One of the tasks of this SIG will investigate how to guarantee a bounded Worst Case Execution Time (WCET) that is crucial in most safety-critical applications, both in single and multi-core architectures. This allows hypervisors and operating systems to guarantee a bounded WCET to the applications with margins as small as possible.
Special attention must be paid to multi-core processors since the concurrent execution of threads can create contention during access to various shared resources. Other hardware mechanisms, such as cache eviction also create execution delays from one thread to another. I/O devices can delay access to the memory from the main cores.
In general-purpose processors, the WCET contains the sum of all possible interferences. Interferences from other cores must be kept to a reasonable bound, in order to prevent that the additional interference from multi-core operation increases the WCET such that there is only little performance benefit relative to the single-core use. In special-purpose processors, safety critical applications may be disciplined to efficiently share the resources, but even in this case additional margins may be required to work around undocumented behavior in the hardware. When considering a mix of safety critical applications and regular applications, the margin needs to be greatly increased.
Additional hardware support for efficient switching between tasks (or time partitions) in the OS / hypervisor may help reduce the margin required to guarantee WCET.

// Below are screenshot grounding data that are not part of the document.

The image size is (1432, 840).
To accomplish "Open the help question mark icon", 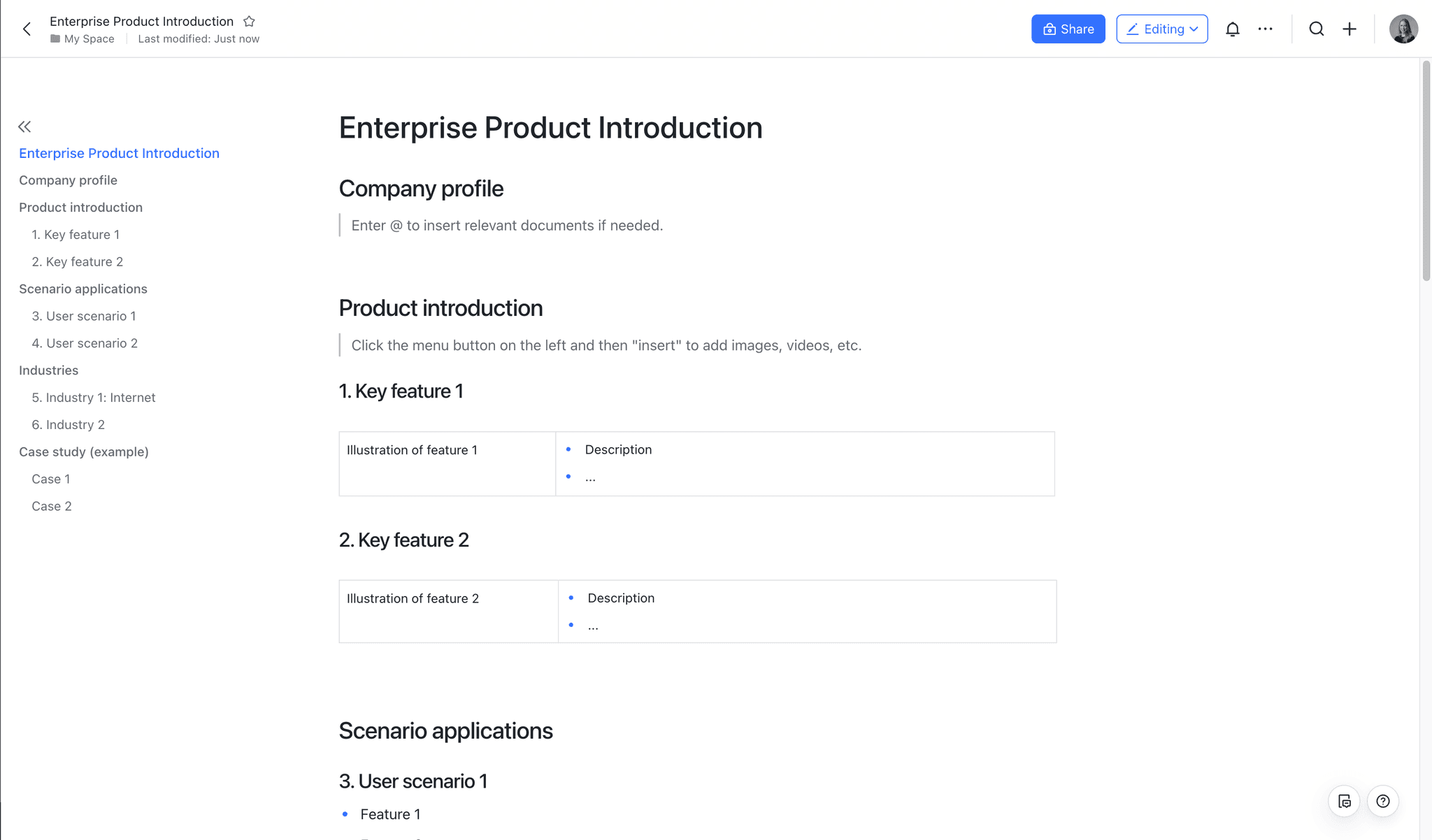I will point(1383,801).
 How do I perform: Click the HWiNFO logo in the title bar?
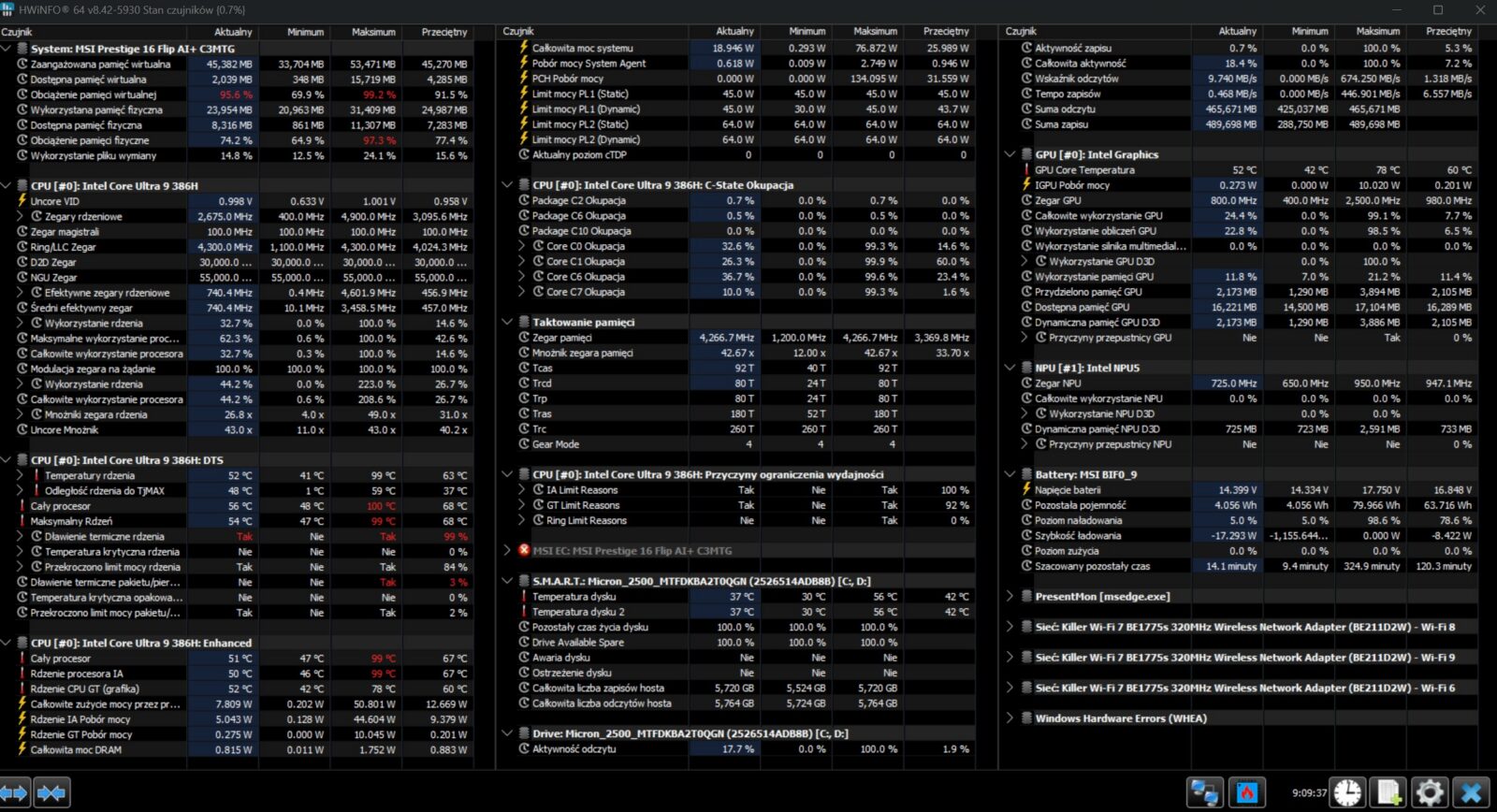8,9
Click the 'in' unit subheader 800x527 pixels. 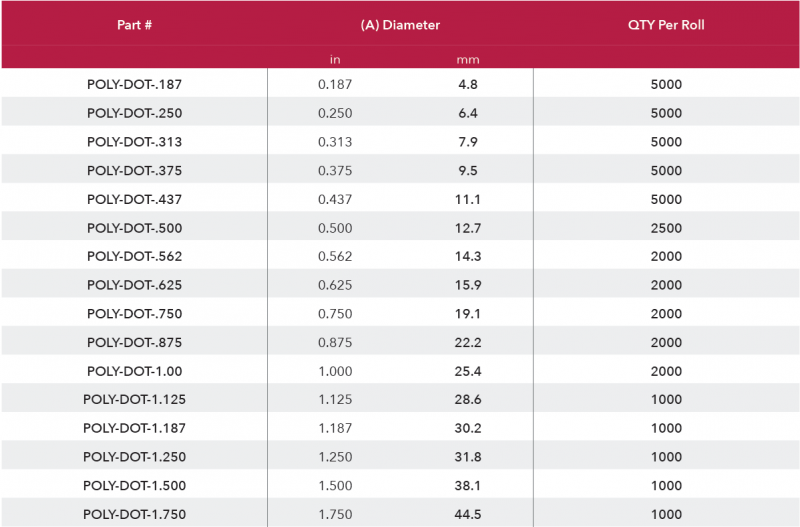coord(335,60)
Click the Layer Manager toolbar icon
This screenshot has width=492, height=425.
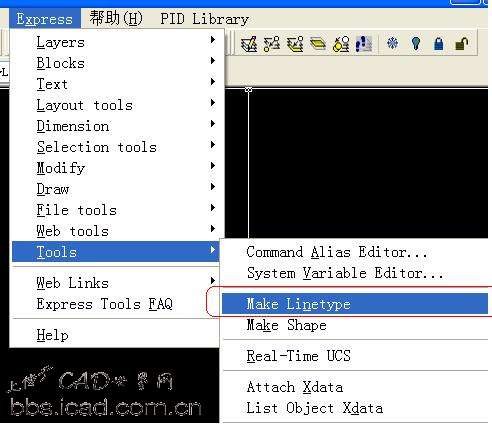(249, 44)
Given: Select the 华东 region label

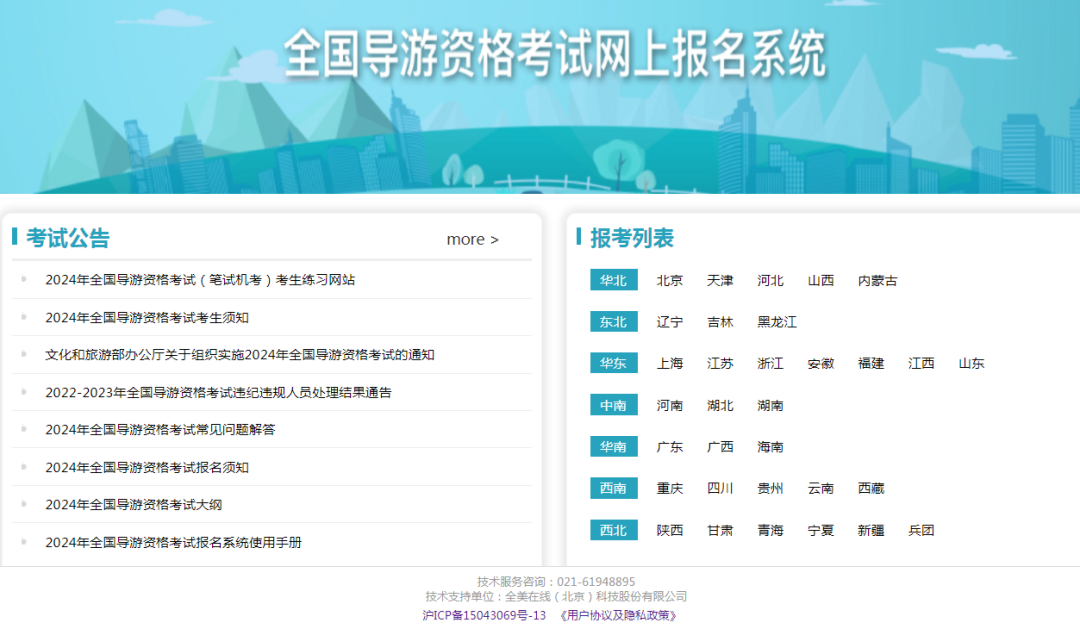Looking at the screenshot, I should tap(613, 363).
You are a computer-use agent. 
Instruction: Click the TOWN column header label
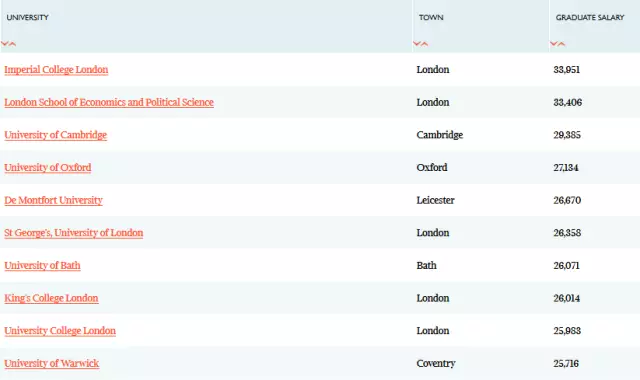[431, 17]
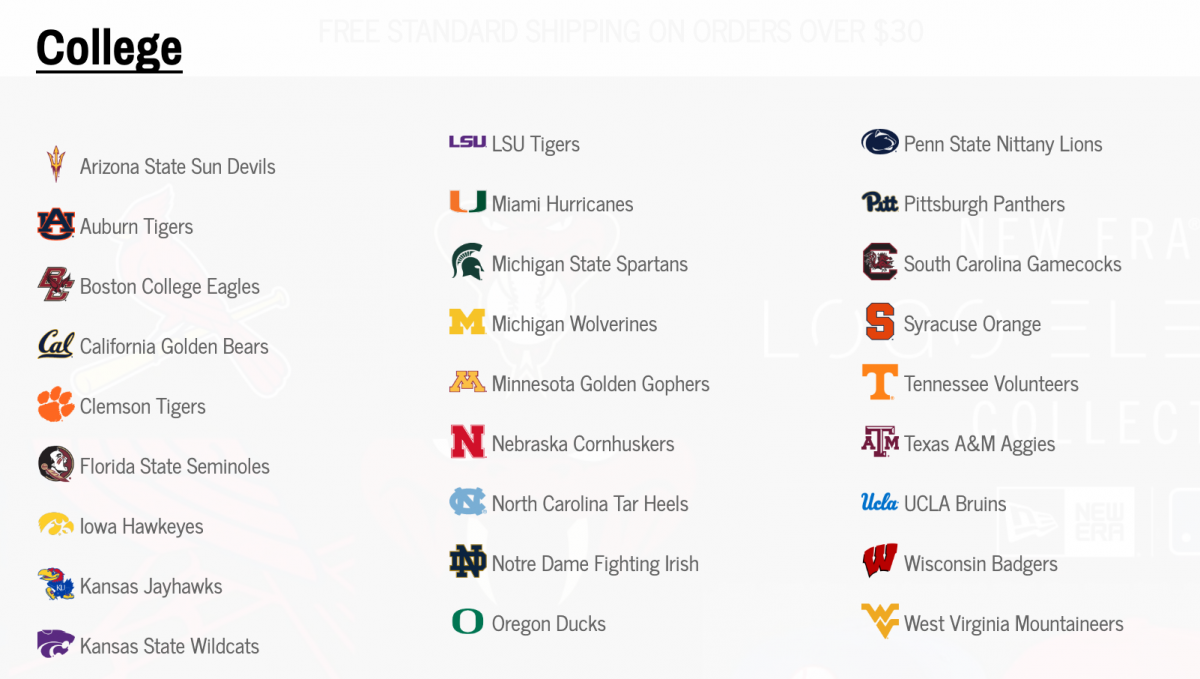Open the College category heading

(x=109, y=47)
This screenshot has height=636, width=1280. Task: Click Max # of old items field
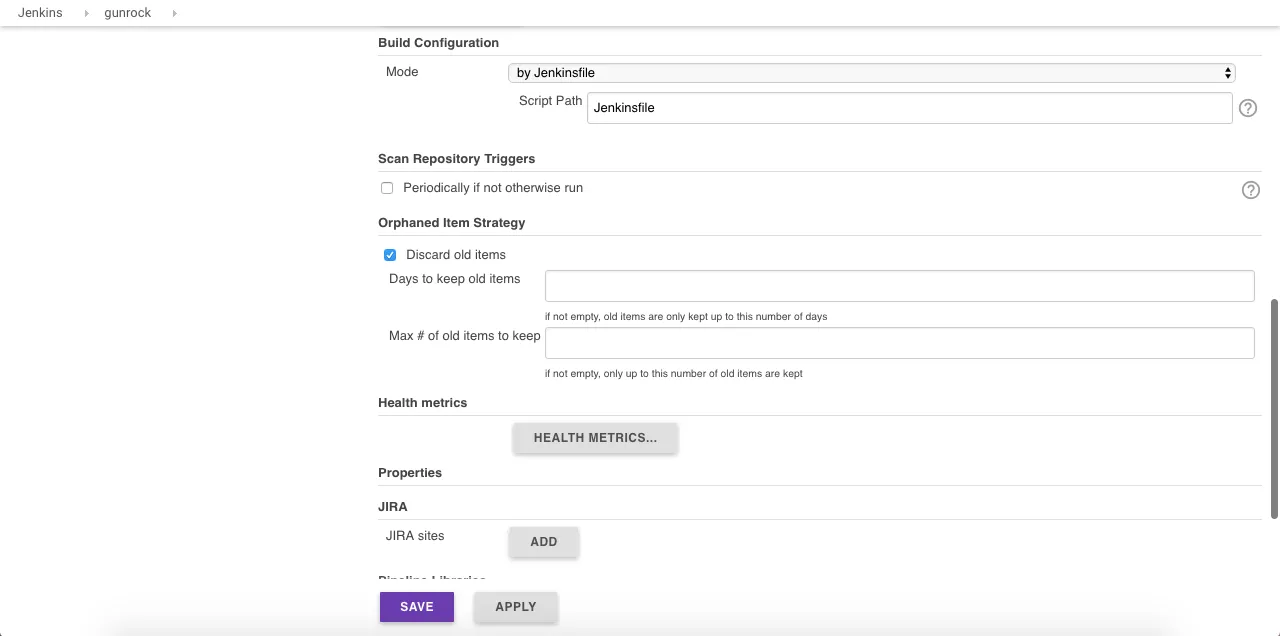coord(899,343)
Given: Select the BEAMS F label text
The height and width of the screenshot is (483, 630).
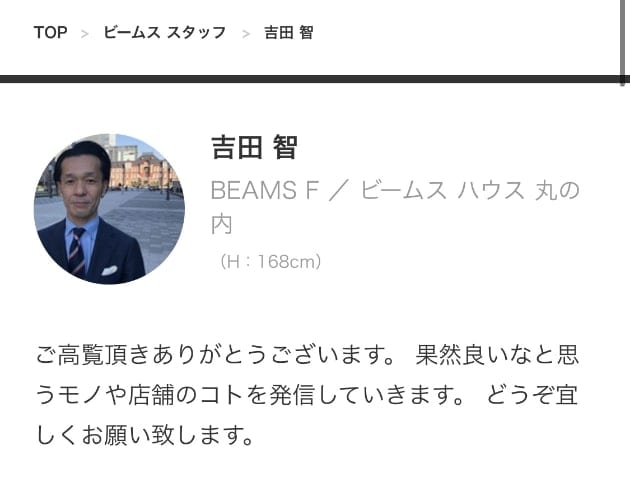Looking at the screenshot, I should coord(265,190).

The interfaces shall permit to:
Provide the ability to maximally decouple cores,
Guarantee bounded execution time when a core is using a shared resource,
Prevent external devices from hindering the access to a shared resource,
Provide direct hardware access from virtualized application to increase performance,
Communicate between cores with minimized interferences,
Allow the configuration of the policies executed directly by the hardware (Cache management strategy, TLB, etc.),
Validate and monitor timing behaviour
In addition to interfaces, the SIG shall provide guidelines on features to be provided by a Safety Critical RISC-V processor such as independent safety islands, lock-step redundant cores, watchdog, ECC protected memory or datapaths, etc. Similarly, the SIG will also provide guidelines on how open-source projects can be made amenable for qualification.
Participants
Safety SIG expects participation from actors in the safety domain:
Verticals: automotive, aerospace, space, medical, energy, railway…
IC providers
RISC-V and IP block providers and open-source contributors
OS / Hypervisors providers and open-source contributors
Technology, tools and service providers
Academics, researchers, experts…
Operations
Safety SIG will work under the supervision of the RISC-V Foundation Technical Committee.
Due to the interdisciplinary nature of safety, the SIG can cooperate with other RISC-V Foundations groups and external organizations following the Foundation bylaws.
The SIG will meet via conference calls or web conferences at a frequency required to sustain the activity. The SIG can also gather face-to-face at events organized by the Foundation.
The group will use the sig-safety@lists.riscv.org mailing list. Document repository to define.
The group’s business and proceedings will be conducted in English.